Supplementary Material for: Germline mutations in 32 cancer susceptibility genes by Next-Generation Sequencing among breast cancer patients

Introduction: BRCA1/2 germline mutations are the most well-known genetic determinants for breast cancer. However, the distribution of germline mutations in non-BRCA1/2 cancer susceptibility genes in Chinese breast cancer patients is unclear. The association between clinical characteristics and germline mutations remains to be explored. Methods: Consecutive breast cancer patients from Peking University People's Hospital were enrolled. Clinical characteristics were collected and next-generation sequencing (NGS) was performed using blood samples of participants to identify pathogenic/likely pathogenic (P/LP) germline mutations in 32 cancer susceptibility genes including homologous recombination repair (HRR) genes. Results: A total of 885 breast cancer patients underwent the detection of germline mutations. 107 P/LP germline mutations of 17 genes were identified in 116 breast cancer patients including 79 (8.9%) in BRCA1/2 and 40 (4.5%) in 15 non-BRCA1/2 genes. PALB2 was the most frequently mutated gene other than BRCA1/2 but still relatively rare (1.1%). There were 38 novel P/LP germline variants detected. P/LP germline mutations in BRCA1/2 were significantly associated with onset age(P<0.001), the family history of breast/ovarian cancer(P=0.010), and molecular subtype(P<0.001), while correlated with onset age (P<0.001), site of breast tumor (P=0.028) and molecular subtype (P< 0.001) in HRR genes.

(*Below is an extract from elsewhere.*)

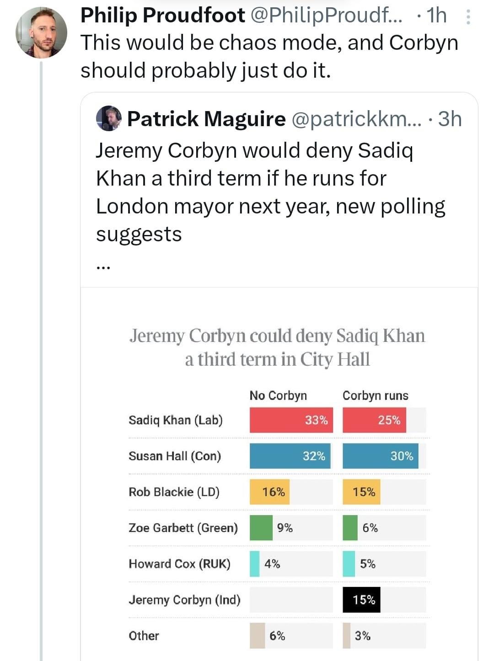Image resolution: width=494 pixels, height=661 pixels.
Task: Open the @patrickkm handle in quoted tweet
Action: (356, 119)
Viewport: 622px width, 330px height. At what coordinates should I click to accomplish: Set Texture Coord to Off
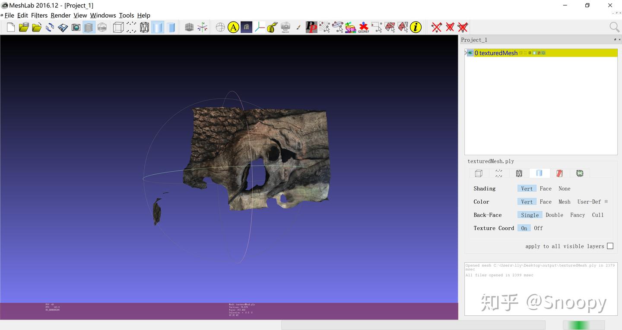[x=538, y=228]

Conclusions: The multiple-gene panel prominently increased the detection rate of P/LP germline mutations in 32 cancer susceptibility genes compared to BRCA1/2 alone. Onset younger than or equal to 45 years of age, bilateral and triple-negative breast cancer (TNBC) patients may be more likely to be recommended for detecting P/LP germline mutations in HRR genes.